6. Pour les mêmes motifs que ceux indiqués au point 5, Mme B..., qui ne justifie pas par ailleurs avoir présenté une demande en ce sens, n'est pas fondée à soutenir que l'administration a commis une faute de nature à engager sa responsabilité en refusant de lui accorder le bénéfice de la protection fonctionnelle ou en ne prenant pas les mesures adéquates pour mettre fin au harcèlement moral dont elle s'estime victime.
7. Le collège ... disposant d'assistants de prévention, d'un comité d'hygiène, de sécurité et des conditions de travail ainsi que d'un registre hygiène et sécurité, Mme B... n'est pas fondée à invoquer une faute de l'administration tenant à l'absence de mise en place des instances préventives des risques psychosociaux au sein de l'établissement.

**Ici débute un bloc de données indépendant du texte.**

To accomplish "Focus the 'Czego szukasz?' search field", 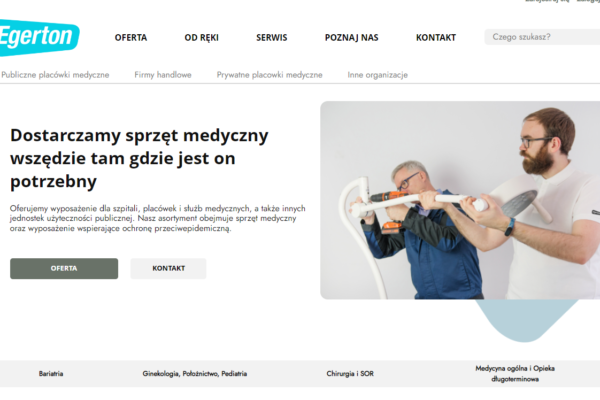I will (x=542, y=37).
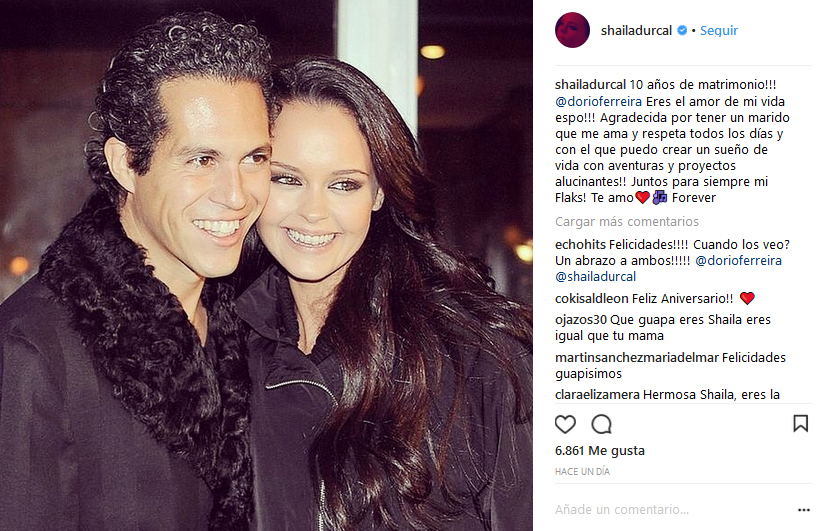The width and height of the screenshot is (817, 531).
Task: Click the blue verified badge
Action: point(682,30)
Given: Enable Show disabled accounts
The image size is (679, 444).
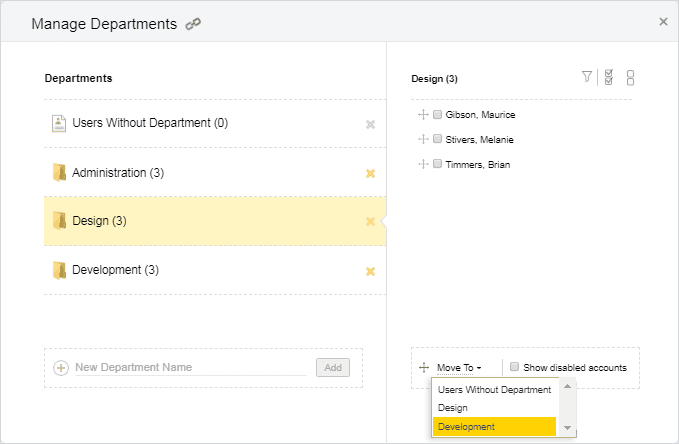Looking at the screenshot, I should click(514, 367).
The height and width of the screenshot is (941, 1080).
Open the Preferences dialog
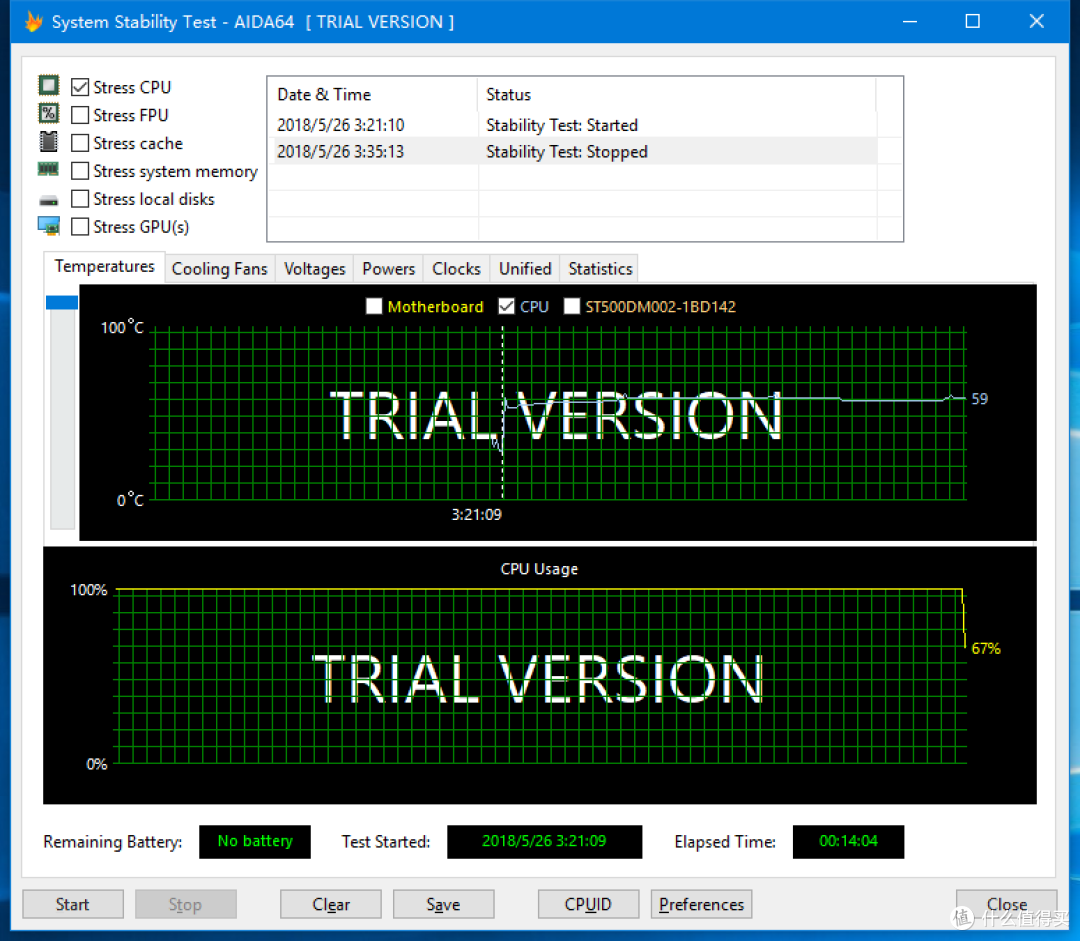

8. Il résulte de tout ce qui précède, sans qu'il soit besoin d'examiner la fin de non-recevoir opposée en défense, que le recteur de l'académie de Toulouse est fondé à faire valoir, par la voie de l'appel incident, que c'est à tort que par le jugement attaqué, le tribunal administratif de Toulouse a condamné l'Etat à verser à Mme B... une somme de 5 000 euros en réparation de son préjudice moral. Par suite, le jugement n° 1803245 du 10 février 2020 du tribunal administratif de Toulouse doit être annulé et la requête d'appel de Mme B... à fin de réformation du jugement doit être rejetée.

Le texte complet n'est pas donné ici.